(EXERCISE PROMPT):
Among the entries below, please repeat exactly and only the lines from the line containing "Viewport: 600px width, 375px height." to the line containing "Task: Click the playsport.cc address bar", both lines included.

(MATERIAL FOR THIS TASK):

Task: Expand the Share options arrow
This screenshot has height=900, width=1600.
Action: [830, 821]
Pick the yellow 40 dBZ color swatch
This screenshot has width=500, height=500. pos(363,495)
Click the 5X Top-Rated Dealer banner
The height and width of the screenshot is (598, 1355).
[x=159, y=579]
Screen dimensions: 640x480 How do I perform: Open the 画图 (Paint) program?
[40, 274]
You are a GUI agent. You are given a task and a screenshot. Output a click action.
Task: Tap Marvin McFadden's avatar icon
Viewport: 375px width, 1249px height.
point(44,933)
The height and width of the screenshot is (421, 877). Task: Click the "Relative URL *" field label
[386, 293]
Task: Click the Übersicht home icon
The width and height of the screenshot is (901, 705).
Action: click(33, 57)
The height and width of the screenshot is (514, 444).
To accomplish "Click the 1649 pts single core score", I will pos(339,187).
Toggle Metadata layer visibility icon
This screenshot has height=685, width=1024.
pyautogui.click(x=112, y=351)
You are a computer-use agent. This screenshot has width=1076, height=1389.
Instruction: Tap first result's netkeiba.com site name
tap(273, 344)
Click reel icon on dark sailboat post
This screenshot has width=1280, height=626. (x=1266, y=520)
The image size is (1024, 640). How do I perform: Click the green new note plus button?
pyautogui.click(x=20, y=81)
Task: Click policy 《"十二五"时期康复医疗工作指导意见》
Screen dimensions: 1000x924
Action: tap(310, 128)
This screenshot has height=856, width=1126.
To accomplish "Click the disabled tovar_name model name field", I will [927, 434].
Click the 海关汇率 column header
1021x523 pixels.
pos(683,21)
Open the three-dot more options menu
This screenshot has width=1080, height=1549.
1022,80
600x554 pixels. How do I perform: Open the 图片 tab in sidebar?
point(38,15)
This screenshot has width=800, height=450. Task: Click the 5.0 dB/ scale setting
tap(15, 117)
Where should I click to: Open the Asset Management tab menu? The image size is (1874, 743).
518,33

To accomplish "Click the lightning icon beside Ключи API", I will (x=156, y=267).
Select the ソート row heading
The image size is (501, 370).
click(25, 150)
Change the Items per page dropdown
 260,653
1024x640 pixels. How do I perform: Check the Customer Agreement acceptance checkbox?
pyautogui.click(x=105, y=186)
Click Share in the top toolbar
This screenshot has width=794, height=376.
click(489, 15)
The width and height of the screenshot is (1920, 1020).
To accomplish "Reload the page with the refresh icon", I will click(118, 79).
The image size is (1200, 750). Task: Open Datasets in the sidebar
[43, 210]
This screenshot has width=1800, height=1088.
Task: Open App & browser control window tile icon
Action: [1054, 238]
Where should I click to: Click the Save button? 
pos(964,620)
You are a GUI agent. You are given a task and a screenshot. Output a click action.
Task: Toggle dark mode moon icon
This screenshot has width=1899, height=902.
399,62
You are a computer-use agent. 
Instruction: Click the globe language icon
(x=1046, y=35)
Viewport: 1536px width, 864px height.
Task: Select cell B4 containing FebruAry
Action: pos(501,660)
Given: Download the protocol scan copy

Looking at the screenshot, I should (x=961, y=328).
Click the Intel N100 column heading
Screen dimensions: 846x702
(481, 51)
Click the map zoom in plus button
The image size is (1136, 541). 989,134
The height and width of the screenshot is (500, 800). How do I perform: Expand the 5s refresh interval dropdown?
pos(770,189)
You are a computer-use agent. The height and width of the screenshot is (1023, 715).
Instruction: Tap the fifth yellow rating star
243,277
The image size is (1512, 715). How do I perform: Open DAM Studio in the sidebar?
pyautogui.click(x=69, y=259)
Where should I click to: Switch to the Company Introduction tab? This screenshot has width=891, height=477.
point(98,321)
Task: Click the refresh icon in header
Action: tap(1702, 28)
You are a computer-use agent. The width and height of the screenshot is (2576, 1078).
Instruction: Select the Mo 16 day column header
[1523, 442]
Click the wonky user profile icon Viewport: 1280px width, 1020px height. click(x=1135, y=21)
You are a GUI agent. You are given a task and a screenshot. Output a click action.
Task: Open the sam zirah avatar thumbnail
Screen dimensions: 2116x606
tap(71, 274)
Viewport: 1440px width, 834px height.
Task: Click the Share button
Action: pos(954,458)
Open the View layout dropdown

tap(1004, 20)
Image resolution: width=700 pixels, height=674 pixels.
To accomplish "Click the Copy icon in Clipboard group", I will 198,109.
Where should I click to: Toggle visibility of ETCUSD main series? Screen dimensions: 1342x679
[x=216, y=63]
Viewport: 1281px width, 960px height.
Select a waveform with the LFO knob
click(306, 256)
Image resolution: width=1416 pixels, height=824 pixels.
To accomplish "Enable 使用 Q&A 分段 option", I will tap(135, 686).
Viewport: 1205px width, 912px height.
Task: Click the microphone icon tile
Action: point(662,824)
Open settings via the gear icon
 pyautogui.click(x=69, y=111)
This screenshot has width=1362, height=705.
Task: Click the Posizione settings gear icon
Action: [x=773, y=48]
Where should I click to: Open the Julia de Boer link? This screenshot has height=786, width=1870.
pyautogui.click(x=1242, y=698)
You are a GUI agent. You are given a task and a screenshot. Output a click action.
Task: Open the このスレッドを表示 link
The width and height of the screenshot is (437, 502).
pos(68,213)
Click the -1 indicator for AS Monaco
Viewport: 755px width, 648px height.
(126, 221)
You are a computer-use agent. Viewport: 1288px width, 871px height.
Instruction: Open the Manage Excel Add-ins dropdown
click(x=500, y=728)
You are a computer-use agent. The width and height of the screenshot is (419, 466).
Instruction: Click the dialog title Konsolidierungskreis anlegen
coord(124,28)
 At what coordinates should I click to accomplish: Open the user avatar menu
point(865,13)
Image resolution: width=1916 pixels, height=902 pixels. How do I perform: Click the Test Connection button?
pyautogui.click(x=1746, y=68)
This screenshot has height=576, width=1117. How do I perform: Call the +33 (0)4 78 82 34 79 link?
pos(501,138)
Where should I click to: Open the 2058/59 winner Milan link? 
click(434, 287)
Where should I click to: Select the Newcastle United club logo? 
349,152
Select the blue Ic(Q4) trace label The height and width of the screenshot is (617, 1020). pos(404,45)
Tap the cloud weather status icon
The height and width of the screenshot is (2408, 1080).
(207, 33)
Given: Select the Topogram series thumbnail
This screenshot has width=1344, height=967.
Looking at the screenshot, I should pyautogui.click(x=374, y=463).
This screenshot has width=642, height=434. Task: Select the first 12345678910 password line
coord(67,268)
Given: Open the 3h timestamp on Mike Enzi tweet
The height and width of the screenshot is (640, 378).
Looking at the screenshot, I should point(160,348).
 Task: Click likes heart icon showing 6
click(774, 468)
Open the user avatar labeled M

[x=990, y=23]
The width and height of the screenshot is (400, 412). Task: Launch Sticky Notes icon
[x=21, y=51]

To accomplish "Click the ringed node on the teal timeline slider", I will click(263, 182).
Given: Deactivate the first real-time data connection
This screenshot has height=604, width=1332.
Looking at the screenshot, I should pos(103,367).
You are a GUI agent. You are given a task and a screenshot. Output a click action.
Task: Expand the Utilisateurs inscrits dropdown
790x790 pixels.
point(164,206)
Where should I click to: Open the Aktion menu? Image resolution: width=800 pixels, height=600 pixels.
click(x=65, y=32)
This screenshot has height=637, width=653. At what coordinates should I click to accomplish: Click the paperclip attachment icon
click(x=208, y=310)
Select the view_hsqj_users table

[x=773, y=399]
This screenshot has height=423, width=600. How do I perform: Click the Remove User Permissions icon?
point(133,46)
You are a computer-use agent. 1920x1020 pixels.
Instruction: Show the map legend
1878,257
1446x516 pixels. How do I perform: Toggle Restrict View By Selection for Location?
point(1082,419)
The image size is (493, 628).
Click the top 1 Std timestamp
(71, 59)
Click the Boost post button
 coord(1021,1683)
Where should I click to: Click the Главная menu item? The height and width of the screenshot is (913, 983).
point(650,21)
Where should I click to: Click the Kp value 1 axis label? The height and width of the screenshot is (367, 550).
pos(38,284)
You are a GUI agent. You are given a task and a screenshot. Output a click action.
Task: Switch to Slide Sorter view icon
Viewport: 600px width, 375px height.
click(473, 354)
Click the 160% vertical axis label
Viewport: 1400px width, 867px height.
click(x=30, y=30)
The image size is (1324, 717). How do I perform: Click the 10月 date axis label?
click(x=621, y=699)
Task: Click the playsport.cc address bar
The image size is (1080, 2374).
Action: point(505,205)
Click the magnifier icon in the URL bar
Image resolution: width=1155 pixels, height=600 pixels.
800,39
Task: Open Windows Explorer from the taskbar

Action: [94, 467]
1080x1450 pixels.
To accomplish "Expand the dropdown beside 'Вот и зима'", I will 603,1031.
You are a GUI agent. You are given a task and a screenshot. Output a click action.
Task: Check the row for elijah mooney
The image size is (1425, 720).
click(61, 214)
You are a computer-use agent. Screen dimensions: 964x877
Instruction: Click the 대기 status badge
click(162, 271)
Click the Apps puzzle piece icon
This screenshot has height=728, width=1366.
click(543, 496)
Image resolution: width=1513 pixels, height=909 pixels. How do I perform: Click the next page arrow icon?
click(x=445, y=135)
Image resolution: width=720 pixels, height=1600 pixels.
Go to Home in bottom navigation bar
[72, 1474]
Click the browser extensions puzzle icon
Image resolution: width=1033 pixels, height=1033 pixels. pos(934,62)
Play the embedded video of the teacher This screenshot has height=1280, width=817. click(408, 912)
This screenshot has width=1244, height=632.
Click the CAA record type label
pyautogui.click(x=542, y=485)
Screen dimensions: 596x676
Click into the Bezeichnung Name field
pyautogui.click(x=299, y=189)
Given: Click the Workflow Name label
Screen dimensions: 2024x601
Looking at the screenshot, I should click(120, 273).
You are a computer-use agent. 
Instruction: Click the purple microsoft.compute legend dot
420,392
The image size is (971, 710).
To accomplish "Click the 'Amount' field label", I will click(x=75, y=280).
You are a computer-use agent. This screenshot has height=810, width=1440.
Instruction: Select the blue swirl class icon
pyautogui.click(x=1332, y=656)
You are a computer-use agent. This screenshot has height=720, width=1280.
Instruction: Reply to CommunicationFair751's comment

(ANSWER SECTION):
Viewport: 600px width, 375px height.
click(473, 354)
Click the 160% vertical axis label
Viewport: 1400px width, 867px height.
click(x=30, y=30)
The image size is (1324, 717). How do I perform: Click the 10月 date axis label?
click(x=621, y=699)
Task: Click the playsport.cc address bar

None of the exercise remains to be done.